— What to work on —
1. Name every person the Fordham breakfast text identifies by name.
2. Write out the stretch of the Fordham breakfast text from "Trustee John Lumelleau, FCRH ’74, a" through "a pick-me-up melody.", substituting "aunt" for "grandmother".
3. Answer these questions from the Fordham breakfast text:
(a) Where was the breakfast held?
(b) Which song does John Patterson call a really sad song?
(c) At which college is John Patterson a junior?

┌─ Text provided

Trustee John Lumelleau, FCRH ’74

Trustee John Lumelleau, FCRH ’74

“There is a touch of the melancholy about us to be sure—I mean in my family no one was ever happy unless they were unhappy,” Joseph M. McShane, S.J., president of Fordham, said to much laughter at a breakfast at the Yale Club organized by Office of Alumni Relations. “I don’t know what it was all about, but I knew it was a part of who we were.”

Trustee John Lumelleau, FCRH ’74, a breakfast guest, could relate. He recalled his Irish grandmother who dealt with her hardships as easily as joy.

“My dad’s mother was a woman who was not deterred by anything and had setbacks in her life as a child, but had a very robust adult life,” he said. “She was a woman who liked to laugh, but she could just as easily wear a frown.”

Outside, waiting for the parade to start, Fordham College at Rose Hill junior John Patterson noted, as had others, that “Danny Boy” is hardly a pick-me-up melody.

“’Danny Boy’ is a really sad song, but I never thought of it that way,’” he said with an unmistakably Irish smile before shifting to a celebratory note. “Everybody gets to be Irish today. So many people claim to be Irish, and everybody gets to be a little bit Irish today.”

└─
┌─ Available data

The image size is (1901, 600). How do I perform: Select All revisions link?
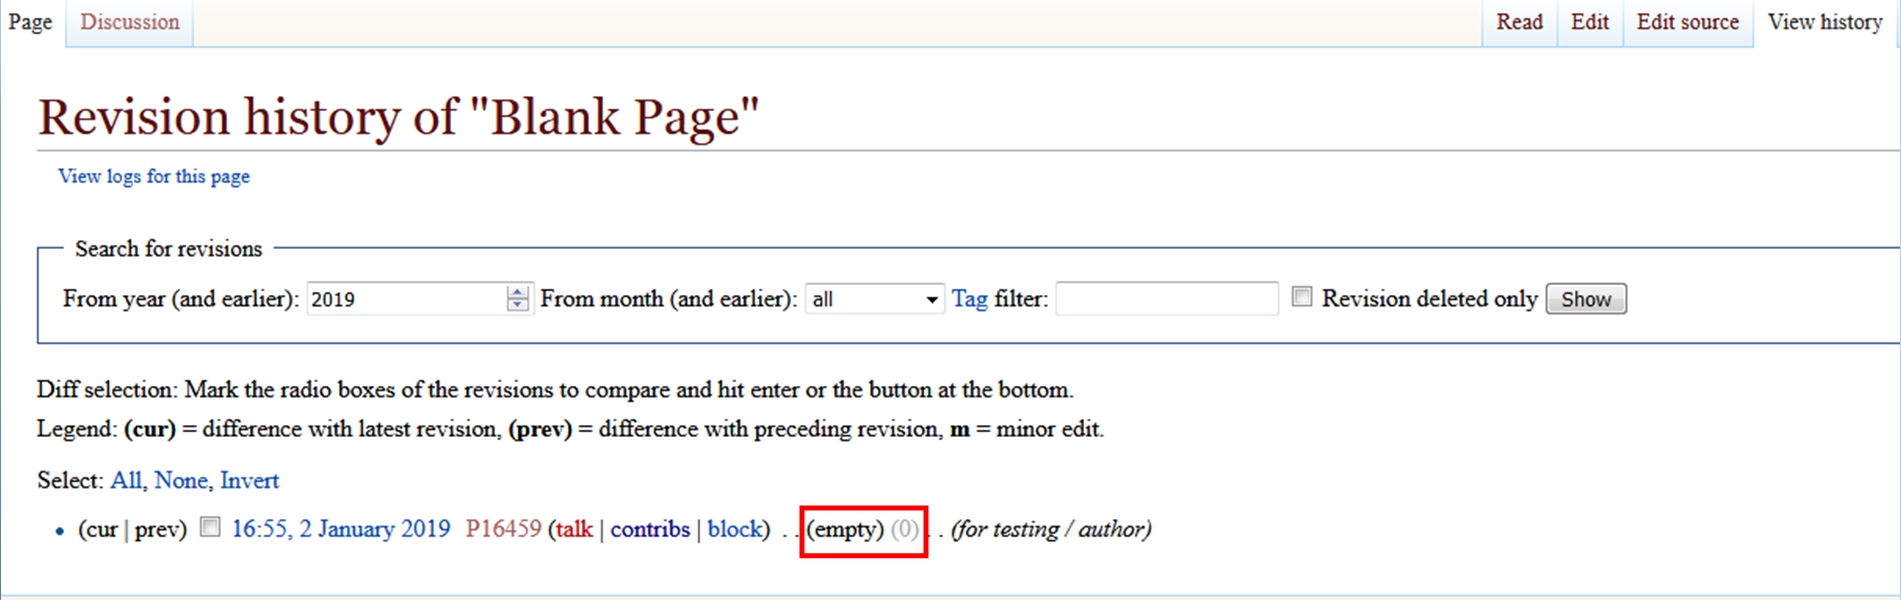click(125, 481)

└─

— Responses by task —
1.
Joseph M. McShane, S.J.
John Lumelleau
John Patterson

2.
Trustee John Lumelleau, FCRH ’74, a breakfast guest, could relate. He recalled his Irish aunt who dealt with her hardships as easily as joy.

“My dad’s mother was a woman who was not deterred by anything and had setbacks in her life as a child, but had a very robust adult life,” he said. “She was a woman who liked to laugh, but she could just as easily wear a frown.”

Outside, waiting for the parade to start, Fordham College at Rose Hill junior John Patterson noted, as had others, that “Danny Boy” is hardly a pick-me-up melody.

3.
(a) At the Yale Club.
(b) "Danny Boy."
(c) Fordham College at Rose Hill.